[Saved data entries]
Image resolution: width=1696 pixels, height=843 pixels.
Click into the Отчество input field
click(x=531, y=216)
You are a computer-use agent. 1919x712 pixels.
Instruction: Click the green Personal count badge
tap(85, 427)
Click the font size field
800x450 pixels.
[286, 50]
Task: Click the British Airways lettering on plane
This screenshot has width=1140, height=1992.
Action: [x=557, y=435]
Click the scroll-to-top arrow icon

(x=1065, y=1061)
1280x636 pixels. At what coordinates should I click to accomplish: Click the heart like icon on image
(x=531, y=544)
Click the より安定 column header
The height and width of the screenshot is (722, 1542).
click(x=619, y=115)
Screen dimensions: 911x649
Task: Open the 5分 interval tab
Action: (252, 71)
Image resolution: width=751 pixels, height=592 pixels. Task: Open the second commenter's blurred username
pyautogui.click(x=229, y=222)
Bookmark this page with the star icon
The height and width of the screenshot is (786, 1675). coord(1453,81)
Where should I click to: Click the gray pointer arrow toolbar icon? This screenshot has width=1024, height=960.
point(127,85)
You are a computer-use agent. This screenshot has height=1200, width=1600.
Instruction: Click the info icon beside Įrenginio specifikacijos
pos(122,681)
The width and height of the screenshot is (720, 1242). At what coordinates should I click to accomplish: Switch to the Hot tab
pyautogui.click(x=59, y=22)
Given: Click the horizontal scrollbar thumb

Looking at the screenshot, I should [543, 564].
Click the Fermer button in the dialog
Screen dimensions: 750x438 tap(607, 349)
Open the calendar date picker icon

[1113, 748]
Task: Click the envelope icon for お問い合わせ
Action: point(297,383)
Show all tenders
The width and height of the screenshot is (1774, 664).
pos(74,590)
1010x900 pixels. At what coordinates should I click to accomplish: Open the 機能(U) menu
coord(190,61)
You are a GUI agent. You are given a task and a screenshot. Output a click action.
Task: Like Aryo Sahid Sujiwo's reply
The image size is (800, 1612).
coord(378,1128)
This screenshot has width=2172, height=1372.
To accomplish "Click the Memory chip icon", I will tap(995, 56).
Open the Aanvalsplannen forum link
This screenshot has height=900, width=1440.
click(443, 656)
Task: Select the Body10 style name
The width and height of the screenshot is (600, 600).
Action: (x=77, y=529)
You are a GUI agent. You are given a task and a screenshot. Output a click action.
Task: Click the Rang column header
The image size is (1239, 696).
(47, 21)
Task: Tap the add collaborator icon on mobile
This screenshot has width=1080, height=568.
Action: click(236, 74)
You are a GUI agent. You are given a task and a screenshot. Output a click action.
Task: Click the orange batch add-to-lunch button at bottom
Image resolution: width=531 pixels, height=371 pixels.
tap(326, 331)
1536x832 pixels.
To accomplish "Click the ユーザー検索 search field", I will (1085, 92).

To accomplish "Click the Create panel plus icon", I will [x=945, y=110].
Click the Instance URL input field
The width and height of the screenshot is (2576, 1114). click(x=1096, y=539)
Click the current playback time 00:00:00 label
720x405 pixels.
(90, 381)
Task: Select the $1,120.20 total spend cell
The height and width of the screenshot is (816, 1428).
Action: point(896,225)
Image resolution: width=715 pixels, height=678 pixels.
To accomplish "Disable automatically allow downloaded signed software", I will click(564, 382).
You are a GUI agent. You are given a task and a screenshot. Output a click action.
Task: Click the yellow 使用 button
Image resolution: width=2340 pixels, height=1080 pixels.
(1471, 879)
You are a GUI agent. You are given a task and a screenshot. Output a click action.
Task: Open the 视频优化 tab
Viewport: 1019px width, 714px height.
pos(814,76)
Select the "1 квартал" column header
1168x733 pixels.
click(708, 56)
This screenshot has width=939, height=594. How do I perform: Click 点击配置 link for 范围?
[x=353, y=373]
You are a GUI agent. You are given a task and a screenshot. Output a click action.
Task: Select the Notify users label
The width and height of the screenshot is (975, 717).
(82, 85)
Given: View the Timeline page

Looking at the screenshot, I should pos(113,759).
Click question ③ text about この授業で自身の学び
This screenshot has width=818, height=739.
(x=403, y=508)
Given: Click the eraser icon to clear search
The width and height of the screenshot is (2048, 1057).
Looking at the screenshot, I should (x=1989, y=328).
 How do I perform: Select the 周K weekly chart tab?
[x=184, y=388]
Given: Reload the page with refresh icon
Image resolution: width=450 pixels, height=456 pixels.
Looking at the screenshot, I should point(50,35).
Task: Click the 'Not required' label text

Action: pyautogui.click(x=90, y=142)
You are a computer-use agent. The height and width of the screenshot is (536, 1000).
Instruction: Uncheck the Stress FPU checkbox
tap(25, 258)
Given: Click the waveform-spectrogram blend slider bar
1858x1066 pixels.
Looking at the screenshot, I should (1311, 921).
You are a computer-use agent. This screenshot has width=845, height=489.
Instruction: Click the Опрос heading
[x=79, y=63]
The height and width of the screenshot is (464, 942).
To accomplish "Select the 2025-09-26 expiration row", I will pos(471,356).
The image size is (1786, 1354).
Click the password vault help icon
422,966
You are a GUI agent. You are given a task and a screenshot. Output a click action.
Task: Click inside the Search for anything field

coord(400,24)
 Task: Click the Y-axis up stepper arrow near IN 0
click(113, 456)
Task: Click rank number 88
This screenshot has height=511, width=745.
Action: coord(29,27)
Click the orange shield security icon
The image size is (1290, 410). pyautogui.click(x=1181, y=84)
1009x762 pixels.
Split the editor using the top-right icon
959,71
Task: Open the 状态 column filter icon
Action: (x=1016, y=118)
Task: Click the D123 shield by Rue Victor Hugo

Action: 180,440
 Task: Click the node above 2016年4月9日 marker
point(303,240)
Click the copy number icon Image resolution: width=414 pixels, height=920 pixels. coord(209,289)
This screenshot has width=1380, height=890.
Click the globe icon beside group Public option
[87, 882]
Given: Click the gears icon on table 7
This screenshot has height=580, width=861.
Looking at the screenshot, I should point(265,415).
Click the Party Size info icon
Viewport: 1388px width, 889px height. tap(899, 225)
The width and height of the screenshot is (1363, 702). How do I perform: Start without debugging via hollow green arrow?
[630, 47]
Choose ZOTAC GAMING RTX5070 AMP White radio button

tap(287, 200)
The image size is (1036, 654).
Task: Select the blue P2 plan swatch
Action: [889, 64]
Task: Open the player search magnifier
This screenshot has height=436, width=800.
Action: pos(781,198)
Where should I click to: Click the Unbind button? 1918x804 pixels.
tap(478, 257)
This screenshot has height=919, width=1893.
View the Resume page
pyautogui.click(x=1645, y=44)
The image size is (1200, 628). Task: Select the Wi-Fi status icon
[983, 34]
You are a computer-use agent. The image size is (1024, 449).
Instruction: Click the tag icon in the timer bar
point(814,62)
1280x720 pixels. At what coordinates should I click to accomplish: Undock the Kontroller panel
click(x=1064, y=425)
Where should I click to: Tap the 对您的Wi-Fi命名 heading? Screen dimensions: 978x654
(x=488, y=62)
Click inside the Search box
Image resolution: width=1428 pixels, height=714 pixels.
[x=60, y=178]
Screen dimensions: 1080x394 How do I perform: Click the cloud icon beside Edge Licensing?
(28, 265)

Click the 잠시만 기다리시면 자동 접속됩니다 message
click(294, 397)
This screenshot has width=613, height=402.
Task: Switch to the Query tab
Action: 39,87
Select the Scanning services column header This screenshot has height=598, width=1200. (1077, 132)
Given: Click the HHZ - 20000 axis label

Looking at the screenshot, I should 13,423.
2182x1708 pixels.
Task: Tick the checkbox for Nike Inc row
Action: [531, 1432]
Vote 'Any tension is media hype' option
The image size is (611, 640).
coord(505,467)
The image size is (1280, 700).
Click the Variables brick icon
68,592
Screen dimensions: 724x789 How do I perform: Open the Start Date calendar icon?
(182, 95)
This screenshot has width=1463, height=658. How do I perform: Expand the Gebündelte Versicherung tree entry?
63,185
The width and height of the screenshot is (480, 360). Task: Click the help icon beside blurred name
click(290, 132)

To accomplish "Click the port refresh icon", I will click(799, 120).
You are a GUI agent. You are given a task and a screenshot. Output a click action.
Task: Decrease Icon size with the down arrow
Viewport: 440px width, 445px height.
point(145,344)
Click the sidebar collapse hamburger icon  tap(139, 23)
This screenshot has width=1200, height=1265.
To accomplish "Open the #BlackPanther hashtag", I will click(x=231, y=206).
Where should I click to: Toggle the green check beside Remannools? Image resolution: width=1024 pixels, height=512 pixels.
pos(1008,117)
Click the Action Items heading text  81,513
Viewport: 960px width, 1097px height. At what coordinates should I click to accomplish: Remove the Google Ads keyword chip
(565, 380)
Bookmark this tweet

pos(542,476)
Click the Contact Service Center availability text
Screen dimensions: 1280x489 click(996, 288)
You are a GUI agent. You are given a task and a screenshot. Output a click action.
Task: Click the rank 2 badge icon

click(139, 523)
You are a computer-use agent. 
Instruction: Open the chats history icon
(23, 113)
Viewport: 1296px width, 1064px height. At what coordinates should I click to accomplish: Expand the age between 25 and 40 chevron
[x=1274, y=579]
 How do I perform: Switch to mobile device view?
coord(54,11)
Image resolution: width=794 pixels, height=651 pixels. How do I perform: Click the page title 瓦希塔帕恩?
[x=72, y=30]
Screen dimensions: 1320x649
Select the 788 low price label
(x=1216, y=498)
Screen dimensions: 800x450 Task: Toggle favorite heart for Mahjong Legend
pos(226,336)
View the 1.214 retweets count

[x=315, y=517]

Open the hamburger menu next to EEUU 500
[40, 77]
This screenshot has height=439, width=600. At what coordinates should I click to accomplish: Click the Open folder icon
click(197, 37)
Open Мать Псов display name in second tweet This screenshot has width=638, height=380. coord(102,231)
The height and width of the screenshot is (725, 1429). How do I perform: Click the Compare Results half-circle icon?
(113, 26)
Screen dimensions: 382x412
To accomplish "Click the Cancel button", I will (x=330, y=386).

# [Work required]
With no other words, report how many lines in the entries hold the string "refresh".

# [Exercise answer]
2